TASK REQUIREMENTS: Pull from the discussion of autogenerated PHP track tests below the passage that opens with the words containing "I then came" and closes with "for exercism exercises..", copying it word for word.

POC for autogenerated Tests for PHP Track

Hi,

After talk with some of you about how to improve the PHP Track, I thought about, how to ease some of the work.

@mk-mxp pointed me to the repository GitHub - exercism/problem-specifications: Shared metadata for exercism exercises. as we talked about improving the tests for the Nucleotide Count Exercise.

I then came up with the idea to automate this, so I created a small POC for that.

I cannot take all the credit for this https://twitter.com/VotrubaT helped me kickstart this.

Text from README.md

This is a small POC on how we could auto generate tests for the PHP track based on the GitHub - exercism/problem-specifications: Shared metadata for exercism exercises..

How to test it:

git clone https://github.com/tomasnorre/exercism-tests-generation.git
cd exercism-tests-generation
composer install
bin/console app:create-tests
vendor/bin/phpunit src/Command/NucleotideCountTest.php

If you now make a git status you will see that the src/Command/NucleotideCountTest.php and you can now inspect the auto generated tests.

It’s all based on the nikic/php-parser and the GitHub - exercism/problem-specifications: Shared metadata for exercism exercises. repository, I have made a local copy of that on file for now to spare the http-requests.


I have allowed to add some people in cc that I think this could be of interest for:
cc: @neenjaw @iHiD @glennj @ErikSchierboom

Let me know what you think.

1 Like

cc @joohan Thought you might find this cool too ;)

That really looks great so far! Is it possible to generate PHPDocBlocks, too? These would help to link the UUIDs and test descriptions to the generated code.

There, of course, is much more complexity in some of the problem specifications. But it is a promissing POC.

Do you mean docblock like?

/**
  * uuid: 3e5c30a8-87e2-4845-a815-a49671ade970
  * https://github.com/exercism/problem-specifications/blob/main/exercises/nucleotide-count/canonical-data.json#L5
  */
  public function testEmptyStrand(): void
  {
      $this->assertEquals(['A' => 0, 'C' => 0, 'G' => 0, 'T' => 0], nucleotideCount(''));
  }

We can in principle generate what we want, as long as it’s well structured.

Awesome work! We call these “Generators” in Exercism’s nomenclature btw. Many tracks have them if you’d like to look around to be inspired. C# is a good example: https://github.com/exercism/csharp/tree/main/generators/Exercises/Generators

You are totally right. Generators is a better word for it, didn’t put must thoughts into naming yet.

I’ll have a look at the csharp link you send. I’ll not be able to do the work yet though, for personal reasons, but would like to chime in with ideas.

INFORMATION SHOWN:
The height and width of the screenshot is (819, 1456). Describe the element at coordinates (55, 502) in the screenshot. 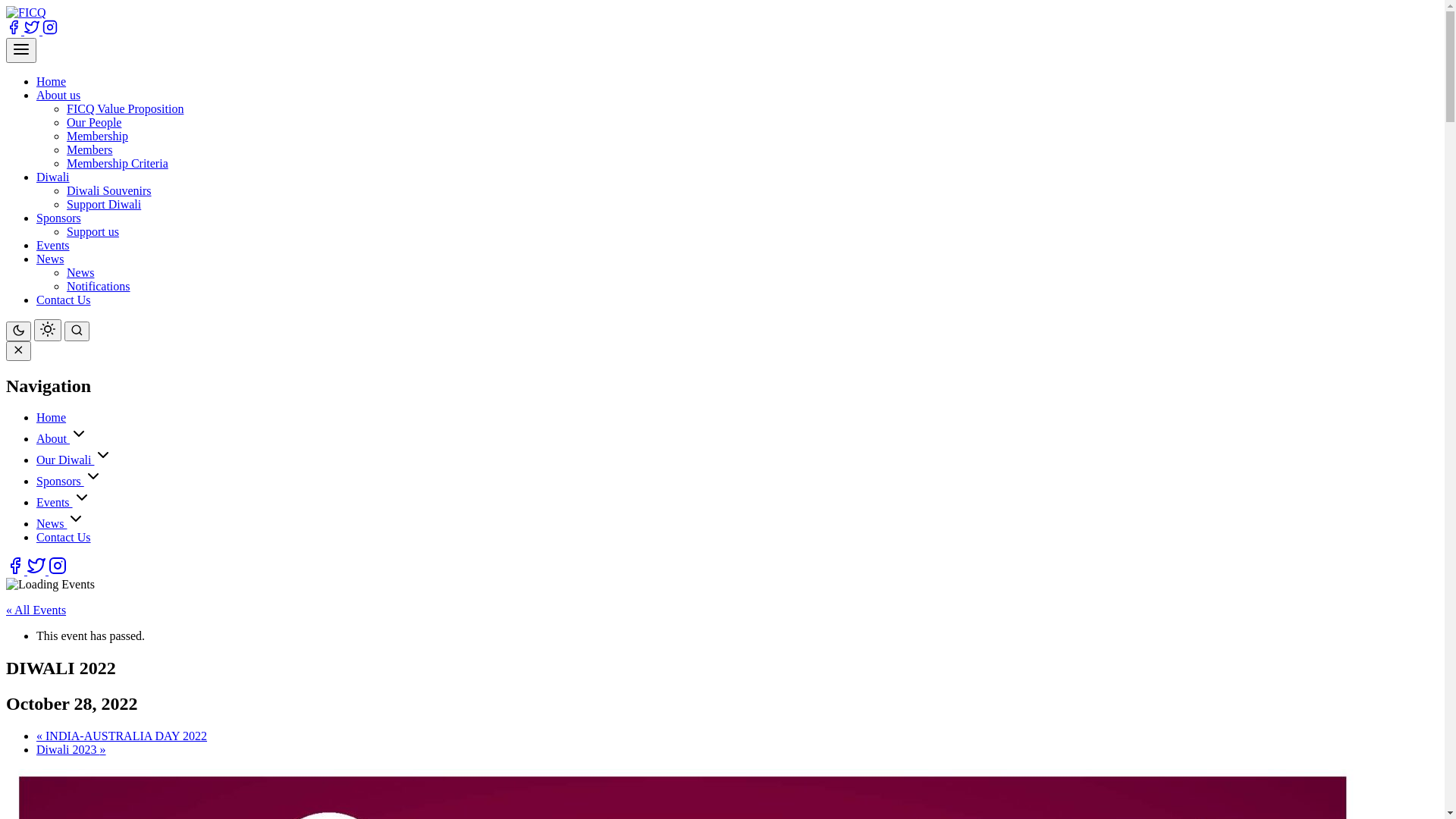

I see `'Events'` at that location.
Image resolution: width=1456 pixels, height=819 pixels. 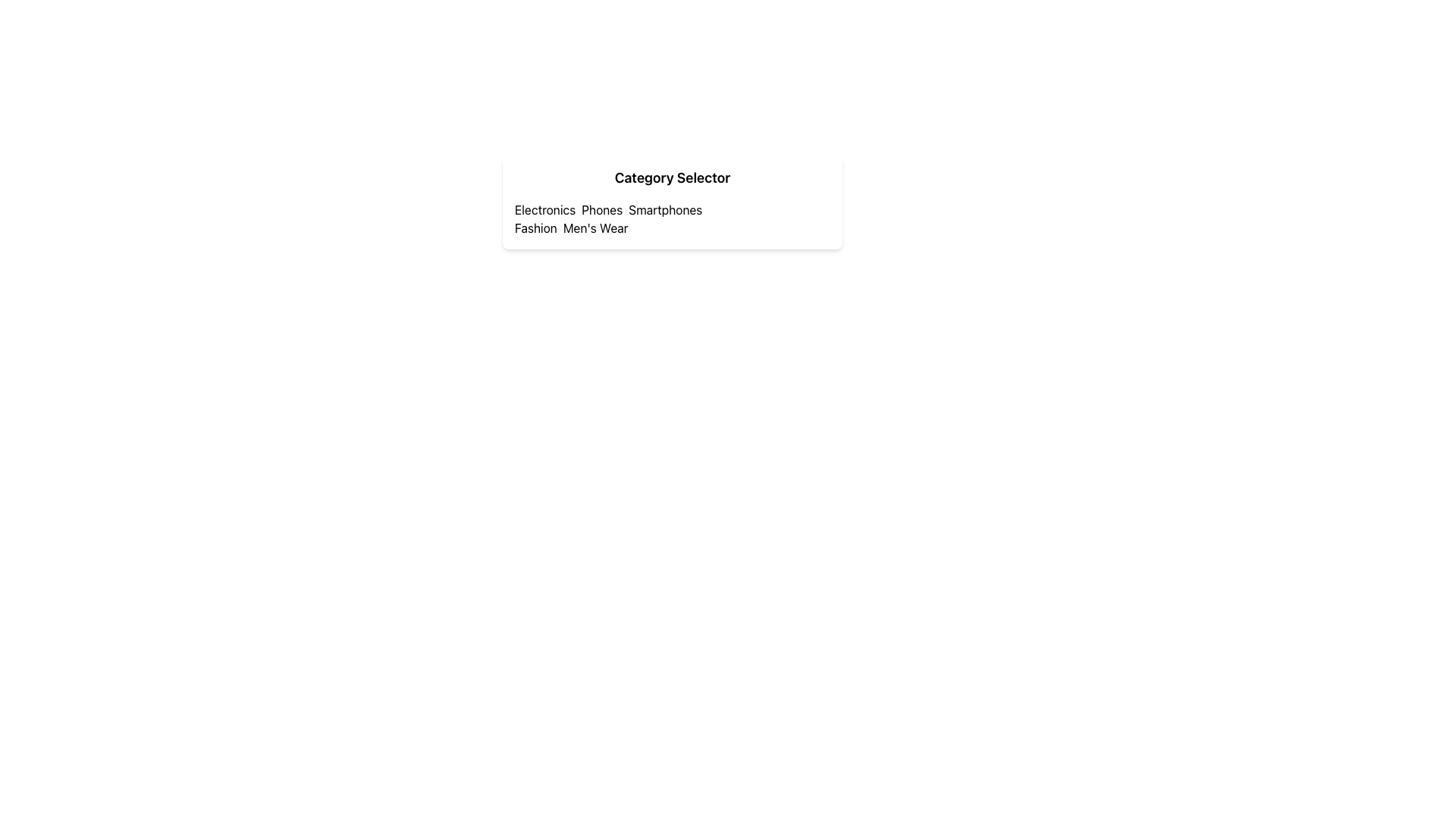 What do you see at coordinates (665, 210) in the screenshot?
I see `the text label that serves as a category or subsection label, positioned below the 'Electronics' category and following the word 'Phones', if it is a hyperlink` at bounding box center [665, 210].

RESULT OF THIS TASK:
I then came up with the idea to automate this, so I created a small POC for that.

I cannot take all the credit for this https://twitter.com/VotrubaT helped me kickstart this.

Text from README.md

This is a small POC on how we could auto generate tests for the PHP track based on the GitHub - exercism/problem-specifications: Shared metadata for exercism exercises..